Currently I have nothing creative under way, but the sequel to “Spring in Geneva” is making increasingly loud rumbles at the stove-back. So far I have the title: a significant phrase from “Geneva,” “The Waters of the Amazon,” and an opening note – “Geneva’s” form is epistolary overall – from Anton to his friend in Calais, demanding Pierre hold any ship headed for the West Indies – and find him a Portuguese grammar.

What comes after that, I have no idea, beyond the backstory: Mary and her Williams probably fled to South America, unspecified where. Anton promised that if she ever needed him, wherever she or he was – were? He would come. Obviously…

As for criticism/theory, in recent years I have published a non-fiction collection from Aqueduct, Three Observations and a Dialogue: Round and About SF, edited a special issue of the journal Paradoxa on Ursula K. Le Guin, and the fourth Wiscon Chronicles as well as continuing to present papers on a number of fantasy works, including Wind Follower, a rare example of African American women’s fantasy by Carole McDonnell, and some papers/articles on religion and sense of place in modern fantasy.

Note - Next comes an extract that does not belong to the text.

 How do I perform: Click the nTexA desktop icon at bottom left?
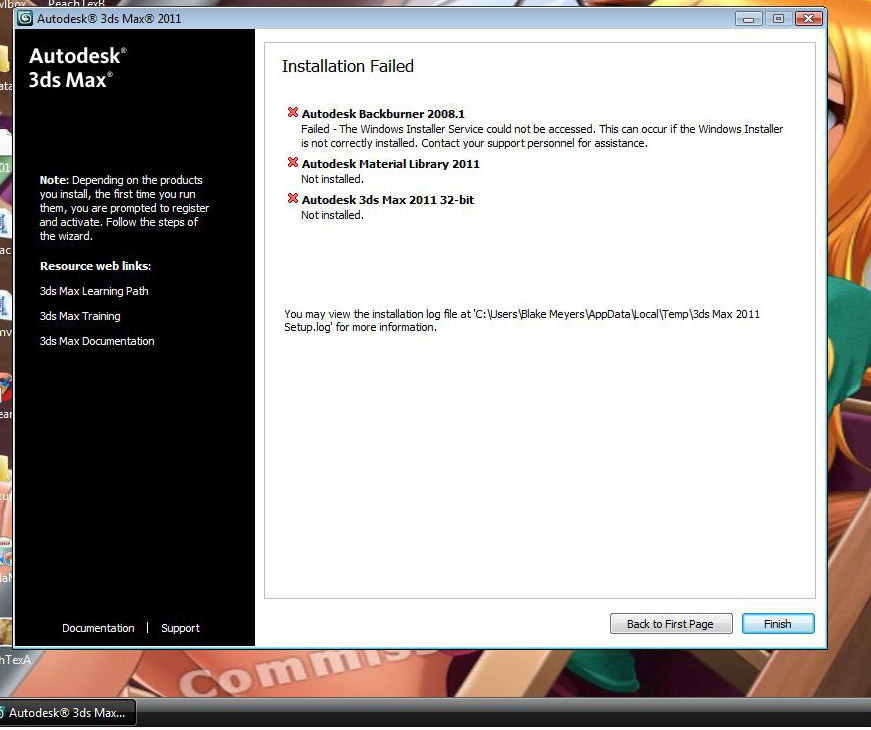[x=14, y=660]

I’ve always done fiction and criticism, sometimes literally, as with Amberlight, in tandem. At present I’m revising a paper on Lois Bujold’s Sharing Knife (fantasy) series for a one-day conference on her work in Cambridge, UK. It’s been a trial, since the series is new critical ground for me, and almost every paragraph offers the seed of an entire section, or even a paper in itself.

4. What Australian works have you loved recently?

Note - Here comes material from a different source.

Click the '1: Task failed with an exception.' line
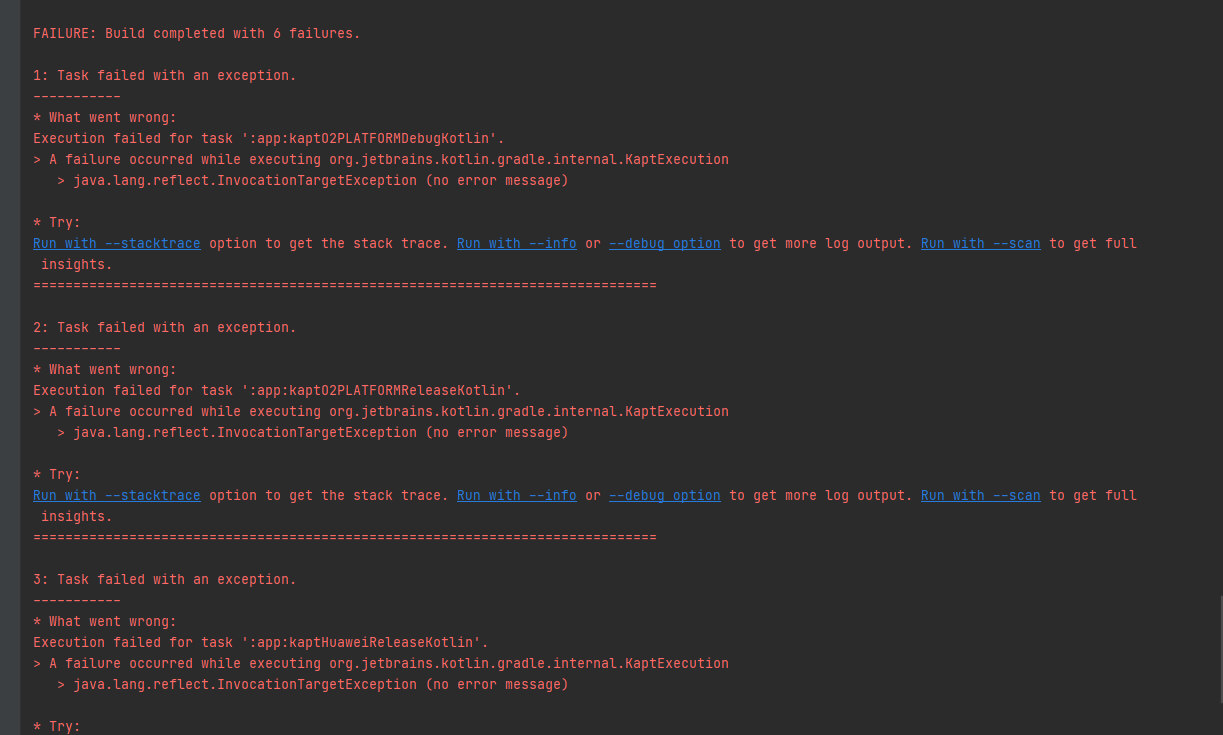This screenshot has width=1223, height=735. [x=164, y=76]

With embarrassment I admit, about the only current Australian author I read is Kerry Greenwood. But I’ve followed her Phryne Fisher series with interest for the way it researches the Australian past, and also for its determination to retell that past with strong shadings of Difference.

Admittedly, among the Chinese, Russian, Lithuanian, and other variations on whitebread Anglo-Saxo stock, I have yet to find any indigenous Australians, and there’s an increasing tendency for Phoebe to appear a Lady Bountiful rather than a real activist like her sister. But otherwise I find the series is pretty good.

5. Have recent changes in the publishing industry influenced the way you work? What do you think you will be publishing/writing/reading in five years from now?

Changes over the last decade have certainly made me spend a lot more time on the Web, or in writing for promotion – not that I ever got much in the way of promotion from traditional publishers. Now that much of my work is appearing, either in first or reprint form as ebooks, and there are the options of self-publishing without vanity via Smashwords and Kindle, I do feel a certain freedom from concern that things will find a place.

One recent example: after the short version of “Spring in Geneva” missed the original BVC anthos, and I had expanded to the novella length, which meant a good deal more work invested, I approached both an Australian publisher and Aqueduct with the mental proviso: OK, give these people a go, but let them know that it’s only a step on the road to Smashwords… There was considerably less angst about the process than any other submission I’ve made.

What am I likely to be publishing, writing OR reading in 5 years time? I have no idea. If the planet survives in its current state, I will be most interested to find out!